(EXCERPTED TEXT)

Mine are Half Life and Morrowind.
I feel like back when I didn’t have a massive game library I would have spent so much time replaying Half Life and exploring every inch of the maps and trying to find exploits to break the game. The massive modding community likely would have kept me playing for years.
Morrowind probably would have gotten me a lot more into RPGs and fantasy games. I do love RPGs but still struggle to immerse myself in fantasy settings. I assume this is because I mostly played SciFi games growing up.
What about you? Is there an MMO or something you maybe tried and gave up on to soon?
Definitely the Silent Hill series for me. We were more of a Resident Evil household growing-up
From what I’ve seen, the SH2 remake looks really good. Honestly, it’s a fine starting point if you want to get into the series as SH1 is pretty inconsequential to the rest of the games, so you can definitely just skip it and not really miss out on much.
I really hope that Bloober gets the greenlight to continue remaking the rest of the series. I’d love to see a modernized SH3.

(End EXCERPTED TEXT)
(DATA SUPPLIED)

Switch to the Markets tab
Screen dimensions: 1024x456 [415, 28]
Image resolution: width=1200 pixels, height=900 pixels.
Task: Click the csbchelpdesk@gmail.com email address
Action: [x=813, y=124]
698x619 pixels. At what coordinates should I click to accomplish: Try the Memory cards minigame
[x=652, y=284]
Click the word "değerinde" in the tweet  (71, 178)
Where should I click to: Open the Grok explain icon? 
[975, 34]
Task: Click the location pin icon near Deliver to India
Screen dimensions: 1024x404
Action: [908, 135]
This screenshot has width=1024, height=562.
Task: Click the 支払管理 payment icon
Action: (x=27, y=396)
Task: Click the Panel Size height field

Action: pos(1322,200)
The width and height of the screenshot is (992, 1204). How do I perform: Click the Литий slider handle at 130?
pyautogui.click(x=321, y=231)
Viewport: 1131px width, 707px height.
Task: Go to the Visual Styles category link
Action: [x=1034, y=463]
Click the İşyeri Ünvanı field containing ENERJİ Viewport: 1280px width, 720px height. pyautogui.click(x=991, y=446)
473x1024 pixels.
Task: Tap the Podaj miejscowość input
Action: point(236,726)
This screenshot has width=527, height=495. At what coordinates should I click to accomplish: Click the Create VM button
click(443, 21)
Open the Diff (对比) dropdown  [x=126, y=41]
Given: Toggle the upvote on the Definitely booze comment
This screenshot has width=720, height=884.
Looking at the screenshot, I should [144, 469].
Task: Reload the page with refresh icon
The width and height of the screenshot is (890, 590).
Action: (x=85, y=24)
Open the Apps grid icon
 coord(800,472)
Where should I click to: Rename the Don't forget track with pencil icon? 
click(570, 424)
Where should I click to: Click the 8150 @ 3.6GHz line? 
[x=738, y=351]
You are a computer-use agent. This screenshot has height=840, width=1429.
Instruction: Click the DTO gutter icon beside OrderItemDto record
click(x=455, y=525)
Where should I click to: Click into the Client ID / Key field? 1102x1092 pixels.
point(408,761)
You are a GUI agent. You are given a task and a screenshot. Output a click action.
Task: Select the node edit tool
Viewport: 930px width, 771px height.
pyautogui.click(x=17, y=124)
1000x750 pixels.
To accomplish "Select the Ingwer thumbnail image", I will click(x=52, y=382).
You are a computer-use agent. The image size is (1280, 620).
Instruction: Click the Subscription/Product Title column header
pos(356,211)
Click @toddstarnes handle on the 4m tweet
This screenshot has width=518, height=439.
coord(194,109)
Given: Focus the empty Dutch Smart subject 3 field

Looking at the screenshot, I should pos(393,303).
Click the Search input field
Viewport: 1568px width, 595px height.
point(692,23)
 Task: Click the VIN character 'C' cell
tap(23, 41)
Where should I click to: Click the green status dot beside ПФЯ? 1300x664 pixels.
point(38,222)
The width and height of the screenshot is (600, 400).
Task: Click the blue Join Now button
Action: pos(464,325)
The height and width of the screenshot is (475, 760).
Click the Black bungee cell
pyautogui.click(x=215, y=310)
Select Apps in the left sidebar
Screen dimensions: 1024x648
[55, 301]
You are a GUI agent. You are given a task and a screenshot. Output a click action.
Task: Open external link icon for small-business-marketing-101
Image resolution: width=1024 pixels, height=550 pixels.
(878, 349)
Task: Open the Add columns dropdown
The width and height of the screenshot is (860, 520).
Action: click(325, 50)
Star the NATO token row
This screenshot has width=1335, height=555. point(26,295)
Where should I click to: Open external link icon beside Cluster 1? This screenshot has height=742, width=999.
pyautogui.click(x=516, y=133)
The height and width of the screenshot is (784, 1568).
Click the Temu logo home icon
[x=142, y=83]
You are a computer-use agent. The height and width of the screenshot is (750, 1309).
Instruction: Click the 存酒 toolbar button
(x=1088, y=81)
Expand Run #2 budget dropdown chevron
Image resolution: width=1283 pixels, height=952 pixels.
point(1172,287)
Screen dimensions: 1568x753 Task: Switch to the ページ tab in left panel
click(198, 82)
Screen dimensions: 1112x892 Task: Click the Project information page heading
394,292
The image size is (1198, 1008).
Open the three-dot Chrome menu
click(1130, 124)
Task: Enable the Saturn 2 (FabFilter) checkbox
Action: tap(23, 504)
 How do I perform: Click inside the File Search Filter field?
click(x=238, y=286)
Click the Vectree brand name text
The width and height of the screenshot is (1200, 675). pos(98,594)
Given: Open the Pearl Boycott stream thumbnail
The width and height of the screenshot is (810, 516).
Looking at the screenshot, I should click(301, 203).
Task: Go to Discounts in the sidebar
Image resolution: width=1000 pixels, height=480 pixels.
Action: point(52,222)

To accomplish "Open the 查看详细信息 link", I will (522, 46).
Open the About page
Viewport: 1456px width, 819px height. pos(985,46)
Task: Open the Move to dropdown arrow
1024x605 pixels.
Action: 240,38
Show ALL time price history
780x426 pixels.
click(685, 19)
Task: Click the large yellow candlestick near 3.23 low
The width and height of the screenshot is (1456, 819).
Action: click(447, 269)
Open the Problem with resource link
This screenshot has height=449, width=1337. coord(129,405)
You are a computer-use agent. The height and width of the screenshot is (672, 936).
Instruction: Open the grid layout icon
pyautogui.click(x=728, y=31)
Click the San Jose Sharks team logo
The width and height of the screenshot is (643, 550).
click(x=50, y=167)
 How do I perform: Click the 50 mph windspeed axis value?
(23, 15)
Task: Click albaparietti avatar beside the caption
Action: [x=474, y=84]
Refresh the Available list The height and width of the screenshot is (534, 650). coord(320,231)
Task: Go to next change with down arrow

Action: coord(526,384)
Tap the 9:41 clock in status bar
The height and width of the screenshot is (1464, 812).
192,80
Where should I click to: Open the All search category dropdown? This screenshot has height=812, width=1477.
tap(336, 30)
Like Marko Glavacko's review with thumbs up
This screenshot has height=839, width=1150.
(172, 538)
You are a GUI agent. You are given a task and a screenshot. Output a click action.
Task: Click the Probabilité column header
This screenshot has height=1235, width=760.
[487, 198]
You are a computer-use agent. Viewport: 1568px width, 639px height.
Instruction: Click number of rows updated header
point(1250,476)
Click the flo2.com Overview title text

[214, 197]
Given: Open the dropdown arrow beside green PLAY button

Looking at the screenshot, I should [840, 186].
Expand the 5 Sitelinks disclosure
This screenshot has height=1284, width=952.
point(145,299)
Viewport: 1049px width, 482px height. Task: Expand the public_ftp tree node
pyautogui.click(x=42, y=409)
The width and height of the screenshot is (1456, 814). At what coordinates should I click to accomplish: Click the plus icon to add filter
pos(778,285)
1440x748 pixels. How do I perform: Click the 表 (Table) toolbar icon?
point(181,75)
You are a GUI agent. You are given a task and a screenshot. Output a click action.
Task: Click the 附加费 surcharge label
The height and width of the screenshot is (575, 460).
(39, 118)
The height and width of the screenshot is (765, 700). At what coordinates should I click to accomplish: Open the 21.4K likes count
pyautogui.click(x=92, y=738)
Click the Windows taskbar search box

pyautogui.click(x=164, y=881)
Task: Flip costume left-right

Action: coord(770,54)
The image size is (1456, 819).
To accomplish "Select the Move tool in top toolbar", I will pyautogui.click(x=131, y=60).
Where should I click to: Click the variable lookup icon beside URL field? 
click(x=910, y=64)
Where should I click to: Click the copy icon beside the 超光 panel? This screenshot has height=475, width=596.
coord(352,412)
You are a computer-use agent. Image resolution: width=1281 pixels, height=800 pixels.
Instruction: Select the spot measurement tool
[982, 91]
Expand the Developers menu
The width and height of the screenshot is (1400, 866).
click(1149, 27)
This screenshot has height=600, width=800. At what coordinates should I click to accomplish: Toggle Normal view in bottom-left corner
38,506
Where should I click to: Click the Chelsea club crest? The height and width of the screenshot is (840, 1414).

(End DATA SUPPLIED)

Extend the discussion above about games missed in childhood, picking up right after its final sentence.

### [EXERCISE ANSWER]
SH2 remake is sooo good. I’m in disbelief, honestly—and I’m still not convinced Konami will take Silent Hill f seriously enough. God willing.
But yes, if you’re interested, play SH2 remake.
Thanks for your replies! I’ve started playing SH2 remake just today and I’m thoroughly enjoying it thus far. Bloober Team really surprised me with this one.
The following are incoherent rambles pls don’t bother to read/don’t be mad
I’m finding this hard to articulate without rambling but despite enjoying it, I’m not feeling truly immersed in the moment-to-moment gameplay as much as I’d like to be. The reason being this is my first exposure to SH2 and I personally feel like I’m trying to retroactively “catch-up” on almost 20 years of missed themes and nostalgia, therefore I’m trying to absorb & consider every element of the story a li’l too much.
Phenomonal sound design btw.
I want to smash every window in the town
For some reason, Starcraft. There’s barely anyone who’s into it in my age group. Not that I got good, I just had so much fun in custom maps.
Almost any, but I wish I had played Star Wars Galaxies in its prime. But any, really. I was not allowed to play almost any video games growing up. Except for Detective Barbie: Mystery of the Carnival Caper. And Mavis Beacon Teaches Typing. Of, and Oregon Trail 2! Not 1. 2.
I played SWG as a kid, and I can tell you that it sucked. I think it would have been more fun if I’d played it as an adult.
A girl who have me a spork told me how her friend played the game and he was a hair dresser in game and once watched a battle between two jedi, when I asked her if I could be a chef in game.
I might have liked it, back then, but my tolerance for things was very high. Paying for a subscription was very veery low, being a young teen.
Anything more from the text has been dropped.